Just because these elements hardly exist on Earth doesn’t mean they can’t have easier lives somewhere else in the universe. It’s believed that heavy atoms like those found in these four new elements are created during star death, so recreating them here can give us insight into that process. And the fact that they’re radioactive and decay so quickly could help us learn more about the general process of radioactive decay, something that would be immensely helpful in learning how to deal with radioactive waste and about the potential future of our energy supply.

Even if these and other superheavy elements aren’t useful on our planet, they help us learn more about our universe. Creating and studying them is, at the very worst, knowledge for the sake of knowledge, which is one of the many goals of science.

What’s Next?

The obvious answer to this is, of course, the eighth period of the periodic table, starting with elements 119 and 120. But finding these elements isn’t as simple as moving from one project to the next.

The heavier these elements get the harder they are to synthesize. To understand why that is, you need to know a little about the synthesizing process itself. Scientists use a heavy element as a target and then slam lighter elements into it at high speeds. The elements chosen for the tests depend on the number of protons they have. The idea behind this is that when the elements collide they will merge into a single element with the sum of those protons. For example, iron, which has 26 protons, would be collided into plutonium, which has 94 protons, in an attempt to make element 120 (atomic numbers are based on the number of protons in an element).

This method worked well in the past, but it’s unlikely that it will continue to work well with heavier elements. To create a heavier element more projectiles would need to be collided into the target, but that would burn the target and could also burn the detector. It’s true that a larger target could be used, but that’s difficult and takes time. It took two years to make the target that was used to produce element 117.

So to keep discovering more elements, scientists need more advanced equipment, which is a long process in itself. Progress will happen – once upon a time nobody thought anybody would get this far – but it will take time.

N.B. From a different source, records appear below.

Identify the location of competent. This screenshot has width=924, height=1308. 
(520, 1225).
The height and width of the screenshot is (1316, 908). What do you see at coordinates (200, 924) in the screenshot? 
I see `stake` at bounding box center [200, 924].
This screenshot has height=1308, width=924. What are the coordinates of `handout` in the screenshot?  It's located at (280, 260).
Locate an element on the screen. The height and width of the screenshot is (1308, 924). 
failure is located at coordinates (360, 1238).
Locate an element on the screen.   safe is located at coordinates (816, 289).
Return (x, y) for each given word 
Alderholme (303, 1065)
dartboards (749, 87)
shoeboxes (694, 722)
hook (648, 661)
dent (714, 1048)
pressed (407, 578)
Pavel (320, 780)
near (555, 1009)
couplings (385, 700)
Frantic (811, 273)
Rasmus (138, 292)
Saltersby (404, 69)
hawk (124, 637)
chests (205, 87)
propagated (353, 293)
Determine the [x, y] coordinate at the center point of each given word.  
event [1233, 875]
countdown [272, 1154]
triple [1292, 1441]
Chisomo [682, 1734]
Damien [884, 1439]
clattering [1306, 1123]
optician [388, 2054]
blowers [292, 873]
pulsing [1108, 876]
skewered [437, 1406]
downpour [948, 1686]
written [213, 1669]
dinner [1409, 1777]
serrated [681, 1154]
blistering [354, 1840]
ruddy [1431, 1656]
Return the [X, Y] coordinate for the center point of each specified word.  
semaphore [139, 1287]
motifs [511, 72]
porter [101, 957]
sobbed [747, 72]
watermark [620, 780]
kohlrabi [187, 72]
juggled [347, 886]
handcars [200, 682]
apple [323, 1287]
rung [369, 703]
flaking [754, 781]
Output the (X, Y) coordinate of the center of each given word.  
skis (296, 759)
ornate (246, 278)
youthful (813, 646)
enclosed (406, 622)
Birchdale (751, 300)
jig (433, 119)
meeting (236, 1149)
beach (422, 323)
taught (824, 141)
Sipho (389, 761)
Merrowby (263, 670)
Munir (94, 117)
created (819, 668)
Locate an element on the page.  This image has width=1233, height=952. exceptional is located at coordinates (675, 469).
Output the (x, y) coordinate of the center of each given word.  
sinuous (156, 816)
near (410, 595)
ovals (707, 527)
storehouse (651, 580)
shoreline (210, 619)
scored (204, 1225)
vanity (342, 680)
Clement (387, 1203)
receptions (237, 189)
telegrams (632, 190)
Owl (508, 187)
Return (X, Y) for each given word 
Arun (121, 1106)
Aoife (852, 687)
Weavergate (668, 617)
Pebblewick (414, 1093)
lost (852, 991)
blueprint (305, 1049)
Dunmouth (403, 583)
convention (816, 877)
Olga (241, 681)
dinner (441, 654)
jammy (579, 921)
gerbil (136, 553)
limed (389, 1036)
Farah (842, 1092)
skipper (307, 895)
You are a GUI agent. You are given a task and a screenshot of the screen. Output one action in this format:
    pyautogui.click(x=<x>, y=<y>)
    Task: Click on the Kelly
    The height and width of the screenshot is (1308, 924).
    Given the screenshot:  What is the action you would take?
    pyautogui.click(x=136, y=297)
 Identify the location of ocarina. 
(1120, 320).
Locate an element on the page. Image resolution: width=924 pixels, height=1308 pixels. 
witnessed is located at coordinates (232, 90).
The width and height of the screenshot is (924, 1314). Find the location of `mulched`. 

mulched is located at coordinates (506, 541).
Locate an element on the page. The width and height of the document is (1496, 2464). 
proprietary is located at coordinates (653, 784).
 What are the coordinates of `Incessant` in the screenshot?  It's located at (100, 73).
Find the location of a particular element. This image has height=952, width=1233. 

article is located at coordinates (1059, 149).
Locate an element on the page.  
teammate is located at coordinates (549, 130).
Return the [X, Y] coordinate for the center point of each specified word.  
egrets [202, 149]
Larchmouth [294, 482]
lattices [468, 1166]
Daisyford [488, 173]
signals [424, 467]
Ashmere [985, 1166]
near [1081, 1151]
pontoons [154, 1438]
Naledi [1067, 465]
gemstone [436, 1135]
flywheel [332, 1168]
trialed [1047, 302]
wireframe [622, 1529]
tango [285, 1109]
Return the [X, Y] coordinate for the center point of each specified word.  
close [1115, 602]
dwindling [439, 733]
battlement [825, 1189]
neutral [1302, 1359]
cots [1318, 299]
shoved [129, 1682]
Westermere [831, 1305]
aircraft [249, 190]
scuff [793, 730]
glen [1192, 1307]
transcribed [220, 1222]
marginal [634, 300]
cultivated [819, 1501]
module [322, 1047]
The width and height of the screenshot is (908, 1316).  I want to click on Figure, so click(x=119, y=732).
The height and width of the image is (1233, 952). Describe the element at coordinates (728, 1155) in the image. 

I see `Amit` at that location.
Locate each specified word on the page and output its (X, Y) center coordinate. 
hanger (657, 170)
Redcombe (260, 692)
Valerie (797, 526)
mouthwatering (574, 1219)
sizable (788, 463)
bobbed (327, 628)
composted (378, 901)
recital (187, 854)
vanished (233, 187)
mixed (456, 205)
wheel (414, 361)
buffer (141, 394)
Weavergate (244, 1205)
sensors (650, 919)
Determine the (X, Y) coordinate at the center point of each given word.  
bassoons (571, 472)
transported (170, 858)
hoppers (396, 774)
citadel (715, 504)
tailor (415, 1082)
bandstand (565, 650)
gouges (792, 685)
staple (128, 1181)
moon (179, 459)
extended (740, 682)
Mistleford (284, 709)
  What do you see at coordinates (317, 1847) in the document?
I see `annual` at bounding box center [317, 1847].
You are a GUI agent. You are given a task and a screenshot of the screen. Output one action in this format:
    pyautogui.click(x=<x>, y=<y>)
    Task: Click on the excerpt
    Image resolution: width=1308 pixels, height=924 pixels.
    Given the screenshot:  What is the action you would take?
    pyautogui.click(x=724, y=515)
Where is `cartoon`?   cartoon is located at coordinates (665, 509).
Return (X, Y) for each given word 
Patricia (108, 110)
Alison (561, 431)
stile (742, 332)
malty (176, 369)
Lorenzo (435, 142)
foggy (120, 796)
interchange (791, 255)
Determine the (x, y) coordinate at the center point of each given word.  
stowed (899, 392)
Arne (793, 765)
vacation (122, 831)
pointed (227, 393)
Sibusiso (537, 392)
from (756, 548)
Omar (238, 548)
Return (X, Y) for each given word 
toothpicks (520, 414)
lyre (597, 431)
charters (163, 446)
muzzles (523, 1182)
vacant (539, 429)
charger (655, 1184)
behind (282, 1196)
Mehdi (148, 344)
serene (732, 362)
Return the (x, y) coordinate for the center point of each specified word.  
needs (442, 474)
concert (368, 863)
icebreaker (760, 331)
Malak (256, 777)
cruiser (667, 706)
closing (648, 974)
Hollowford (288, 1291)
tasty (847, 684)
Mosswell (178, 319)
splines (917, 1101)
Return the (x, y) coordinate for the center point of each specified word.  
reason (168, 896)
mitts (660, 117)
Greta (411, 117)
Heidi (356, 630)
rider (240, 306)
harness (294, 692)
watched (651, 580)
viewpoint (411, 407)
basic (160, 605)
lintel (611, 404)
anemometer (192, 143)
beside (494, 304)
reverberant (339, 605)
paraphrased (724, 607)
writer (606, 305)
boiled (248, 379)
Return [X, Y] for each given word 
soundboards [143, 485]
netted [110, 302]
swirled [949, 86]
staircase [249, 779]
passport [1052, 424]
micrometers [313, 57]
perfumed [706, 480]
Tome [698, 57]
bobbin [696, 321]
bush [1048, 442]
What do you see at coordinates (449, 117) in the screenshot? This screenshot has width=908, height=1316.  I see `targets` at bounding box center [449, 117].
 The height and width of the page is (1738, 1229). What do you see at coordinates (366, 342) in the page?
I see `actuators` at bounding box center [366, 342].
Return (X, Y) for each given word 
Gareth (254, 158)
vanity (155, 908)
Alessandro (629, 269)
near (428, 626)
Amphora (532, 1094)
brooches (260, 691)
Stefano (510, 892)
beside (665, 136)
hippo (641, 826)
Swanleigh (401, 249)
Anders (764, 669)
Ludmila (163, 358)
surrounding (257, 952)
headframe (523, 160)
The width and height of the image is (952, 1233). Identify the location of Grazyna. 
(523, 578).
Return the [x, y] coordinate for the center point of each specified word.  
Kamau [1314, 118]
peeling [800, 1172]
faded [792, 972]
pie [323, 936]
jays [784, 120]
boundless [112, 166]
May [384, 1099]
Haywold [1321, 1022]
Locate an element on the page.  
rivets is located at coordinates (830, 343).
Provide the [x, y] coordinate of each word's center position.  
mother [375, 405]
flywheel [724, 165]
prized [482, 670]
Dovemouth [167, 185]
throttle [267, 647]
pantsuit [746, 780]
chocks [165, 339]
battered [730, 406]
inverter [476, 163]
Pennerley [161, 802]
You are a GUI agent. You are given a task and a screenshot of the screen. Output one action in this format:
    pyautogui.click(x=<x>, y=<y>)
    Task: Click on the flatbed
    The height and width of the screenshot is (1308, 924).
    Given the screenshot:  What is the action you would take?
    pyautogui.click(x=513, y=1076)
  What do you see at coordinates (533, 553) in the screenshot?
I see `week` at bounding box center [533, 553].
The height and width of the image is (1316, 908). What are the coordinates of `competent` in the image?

Beyond the limits of technology, there are some physical limits on how many elements there could possibly be. As atomic nuclei get larger, the electrons that circle them have to move faster. That means at some point electrons will have to move faster than the speed of light for certain elements to exist. But it’s physically impossible for anything to go faster than the speed of light, so there must be some limit to how big a nucleus can be, and hence a limit to how many elements there can be. Physicist Richard Feynman predicted that element 137 would be the limit, but other calculations predict that it will be around element 170.

Those potential limits leave us with a lot of elements to discover, and a lot more work for the scientific community.